*** The input ***
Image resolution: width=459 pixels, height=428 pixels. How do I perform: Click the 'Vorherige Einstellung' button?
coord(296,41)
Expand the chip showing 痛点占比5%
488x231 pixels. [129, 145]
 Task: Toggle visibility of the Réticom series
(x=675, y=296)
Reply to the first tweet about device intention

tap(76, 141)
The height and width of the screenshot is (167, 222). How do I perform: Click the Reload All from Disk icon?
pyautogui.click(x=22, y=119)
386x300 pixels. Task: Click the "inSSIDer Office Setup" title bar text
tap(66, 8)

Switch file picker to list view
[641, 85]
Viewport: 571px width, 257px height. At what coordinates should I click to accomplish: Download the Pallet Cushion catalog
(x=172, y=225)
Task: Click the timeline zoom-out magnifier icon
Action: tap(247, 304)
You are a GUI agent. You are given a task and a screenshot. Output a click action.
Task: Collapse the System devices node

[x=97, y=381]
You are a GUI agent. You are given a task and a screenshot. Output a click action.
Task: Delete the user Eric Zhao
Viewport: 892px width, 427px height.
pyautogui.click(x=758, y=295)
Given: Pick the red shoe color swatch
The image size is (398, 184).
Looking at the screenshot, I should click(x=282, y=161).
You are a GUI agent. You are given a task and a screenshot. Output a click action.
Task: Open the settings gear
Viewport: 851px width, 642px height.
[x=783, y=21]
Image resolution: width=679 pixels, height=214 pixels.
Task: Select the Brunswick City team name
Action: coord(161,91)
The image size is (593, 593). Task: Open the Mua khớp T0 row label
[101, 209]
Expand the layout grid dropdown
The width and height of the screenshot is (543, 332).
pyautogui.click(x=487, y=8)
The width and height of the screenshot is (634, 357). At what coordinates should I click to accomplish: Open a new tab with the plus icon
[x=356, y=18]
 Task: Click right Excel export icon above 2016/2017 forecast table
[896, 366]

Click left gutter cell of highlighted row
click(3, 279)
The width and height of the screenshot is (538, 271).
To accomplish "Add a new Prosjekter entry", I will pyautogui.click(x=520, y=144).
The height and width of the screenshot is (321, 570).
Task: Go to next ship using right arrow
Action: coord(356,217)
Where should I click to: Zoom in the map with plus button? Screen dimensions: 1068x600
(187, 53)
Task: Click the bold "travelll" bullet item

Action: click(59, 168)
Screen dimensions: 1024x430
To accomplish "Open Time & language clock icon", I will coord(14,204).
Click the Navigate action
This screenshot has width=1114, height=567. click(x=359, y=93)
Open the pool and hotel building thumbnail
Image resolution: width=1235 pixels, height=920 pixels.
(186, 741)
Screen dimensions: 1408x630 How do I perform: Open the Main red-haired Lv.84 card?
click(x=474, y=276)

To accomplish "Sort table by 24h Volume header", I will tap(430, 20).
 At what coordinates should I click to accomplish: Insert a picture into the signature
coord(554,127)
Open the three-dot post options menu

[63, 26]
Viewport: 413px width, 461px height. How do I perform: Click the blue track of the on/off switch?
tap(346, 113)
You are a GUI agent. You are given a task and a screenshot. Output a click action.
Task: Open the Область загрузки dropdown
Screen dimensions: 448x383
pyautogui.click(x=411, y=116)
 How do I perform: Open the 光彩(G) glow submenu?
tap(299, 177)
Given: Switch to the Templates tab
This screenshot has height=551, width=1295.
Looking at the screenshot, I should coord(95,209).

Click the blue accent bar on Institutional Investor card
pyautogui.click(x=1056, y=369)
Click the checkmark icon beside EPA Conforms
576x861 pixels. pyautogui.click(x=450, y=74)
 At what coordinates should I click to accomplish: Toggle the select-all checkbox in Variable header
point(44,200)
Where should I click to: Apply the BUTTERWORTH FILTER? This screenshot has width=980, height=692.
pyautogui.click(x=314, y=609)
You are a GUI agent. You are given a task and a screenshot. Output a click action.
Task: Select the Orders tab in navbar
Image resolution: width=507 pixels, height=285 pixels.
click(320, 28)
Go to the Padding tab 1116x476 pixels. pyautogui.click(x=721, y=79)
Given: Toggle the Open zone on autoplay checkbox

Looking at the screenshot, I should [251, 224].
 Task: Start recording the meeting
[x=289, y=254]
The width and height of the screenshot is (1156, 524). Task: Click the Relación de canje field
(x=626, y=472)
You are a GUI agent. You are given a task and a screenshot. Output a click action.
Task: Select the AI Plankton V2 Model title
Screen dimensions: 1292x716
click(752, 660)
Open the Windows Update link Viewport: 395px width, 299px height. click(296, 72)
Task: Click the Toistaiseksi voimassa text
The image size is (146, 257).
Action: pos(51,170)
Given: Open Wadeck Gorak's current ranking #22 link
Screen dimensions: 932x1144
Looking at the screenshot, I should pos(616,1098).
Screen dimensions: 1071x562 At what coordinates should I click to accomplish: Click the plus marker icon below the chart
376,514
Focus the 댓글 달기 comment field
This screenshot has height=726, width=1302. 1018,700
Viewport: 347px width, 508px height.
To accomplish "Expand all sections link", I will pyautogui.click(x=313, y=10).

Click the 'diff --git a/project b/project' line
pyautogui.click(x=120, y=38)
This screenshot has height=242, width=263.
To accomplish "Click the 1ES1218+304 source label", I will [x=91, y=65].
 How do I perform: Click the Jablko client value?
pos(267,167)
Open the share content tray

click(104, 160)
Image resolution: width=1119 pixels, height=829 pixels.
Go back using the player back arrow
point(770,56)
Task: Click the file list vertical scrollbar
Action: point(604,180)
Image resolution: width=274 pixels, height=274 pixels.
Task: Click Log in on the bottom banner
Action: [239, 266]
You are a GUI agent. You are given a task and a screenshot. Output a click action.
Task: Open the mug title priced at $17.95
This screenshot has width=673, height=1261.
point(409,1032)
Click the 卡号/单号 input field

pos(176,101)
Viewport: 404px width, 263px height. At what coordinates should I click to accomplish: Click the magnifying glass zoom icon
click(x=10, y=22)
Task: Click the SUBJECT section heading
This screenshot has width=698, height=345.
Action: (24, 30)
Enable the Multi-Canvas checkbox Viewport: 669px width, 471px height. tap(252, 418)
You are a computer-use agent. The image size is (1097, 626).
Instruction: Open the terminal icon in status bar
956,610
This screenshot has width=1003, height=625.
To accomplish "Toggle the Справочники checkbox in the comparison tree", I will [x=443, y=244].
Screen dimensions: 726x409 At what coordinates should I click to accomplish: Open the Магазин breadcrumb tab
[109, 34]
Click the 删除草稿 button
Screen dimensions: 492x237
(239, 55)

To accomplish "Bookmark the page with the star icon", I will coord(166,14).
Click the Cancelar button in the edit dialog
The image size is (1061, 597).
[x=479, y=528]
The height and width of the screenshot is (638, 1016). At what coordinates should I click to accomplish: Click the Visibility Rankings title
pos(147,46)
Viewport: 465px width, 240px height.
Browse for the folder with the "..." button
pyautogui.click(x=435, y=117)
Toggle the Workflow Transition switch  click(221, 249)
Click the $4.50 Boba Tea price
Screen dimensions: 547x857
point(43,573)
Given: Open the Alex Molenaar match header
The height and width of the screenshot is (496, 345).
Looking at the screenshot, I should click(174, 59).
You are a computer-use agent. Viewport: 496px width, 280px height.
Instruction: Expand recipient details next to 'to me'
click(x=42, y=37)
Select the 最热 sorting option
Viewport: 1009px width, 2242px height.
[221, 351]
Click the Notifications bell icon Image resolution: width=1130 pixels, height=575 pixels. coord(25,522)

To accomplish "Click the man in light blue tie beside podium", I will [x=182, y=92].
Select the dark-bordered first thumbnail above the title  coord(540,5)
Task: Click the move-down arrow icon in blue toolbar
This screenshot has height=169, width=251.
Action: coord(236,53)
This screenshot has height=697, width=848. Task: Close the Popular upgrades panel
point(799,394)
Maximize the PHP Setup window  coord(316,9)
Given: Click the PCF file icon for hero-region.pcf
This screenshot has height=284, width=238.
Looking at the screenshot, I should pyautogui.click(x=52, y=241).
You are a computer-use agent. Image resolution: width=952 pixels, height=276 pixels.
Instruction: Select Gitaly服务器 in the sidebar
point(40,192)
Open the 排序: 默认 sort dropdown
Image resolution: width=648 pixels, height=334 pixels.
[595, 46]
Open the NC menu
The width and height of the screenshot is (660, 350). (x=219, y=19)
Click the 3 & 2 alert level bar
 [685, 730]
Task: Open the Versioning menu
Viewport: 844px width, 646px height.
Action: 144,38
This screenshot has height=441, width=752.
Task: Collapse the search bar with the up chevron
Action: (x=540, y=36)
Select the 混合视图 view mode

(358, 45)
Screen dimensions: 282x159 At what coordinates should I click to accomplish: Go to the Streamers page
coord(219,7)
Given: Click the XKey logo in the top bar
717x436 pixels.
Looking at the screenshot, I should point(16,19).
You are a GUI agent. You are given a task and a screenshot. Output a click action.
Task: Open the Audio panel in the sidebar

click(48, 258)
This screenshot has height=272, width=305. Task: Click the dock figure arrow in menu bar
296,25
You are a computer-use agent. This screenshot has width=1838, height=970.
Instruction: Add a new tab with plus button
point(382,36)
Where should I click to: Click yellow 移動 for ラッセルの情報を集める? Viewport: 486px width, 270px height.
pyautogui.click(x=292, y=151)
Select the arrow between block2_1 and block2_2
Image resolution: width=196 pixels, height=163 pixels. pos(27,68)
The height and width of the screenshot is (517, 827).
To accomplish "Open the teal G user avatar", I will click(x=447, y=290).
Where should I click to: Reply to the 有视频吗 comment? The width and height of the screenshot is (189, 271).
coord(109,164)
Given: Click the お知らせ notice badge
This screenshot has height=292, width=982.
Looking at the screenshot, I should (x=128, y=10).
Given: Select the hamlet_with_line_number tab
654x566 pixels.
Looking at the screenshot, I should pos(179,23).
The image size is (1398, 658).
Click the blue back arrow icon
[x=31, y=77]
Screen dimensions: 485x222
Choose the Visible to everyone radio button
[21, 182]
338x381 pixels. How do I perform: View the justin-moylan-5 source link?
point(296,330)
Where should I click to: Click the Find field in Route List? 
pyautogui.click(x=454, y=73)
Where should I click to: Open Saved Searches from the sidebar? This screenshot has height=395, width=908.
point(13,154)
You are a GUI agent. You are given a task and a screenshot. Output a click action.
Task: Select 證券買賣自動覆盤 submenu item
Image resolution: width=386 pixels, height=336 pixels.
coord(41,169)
*** End of The input ***
Task directions
Where the string "dropdown" occurs in the data, return the whole line.

Result of this task
Expand the layout grid dropdown
Task: Open the Область загрузки dropdown
Open the 排序: 默认 sort dropdown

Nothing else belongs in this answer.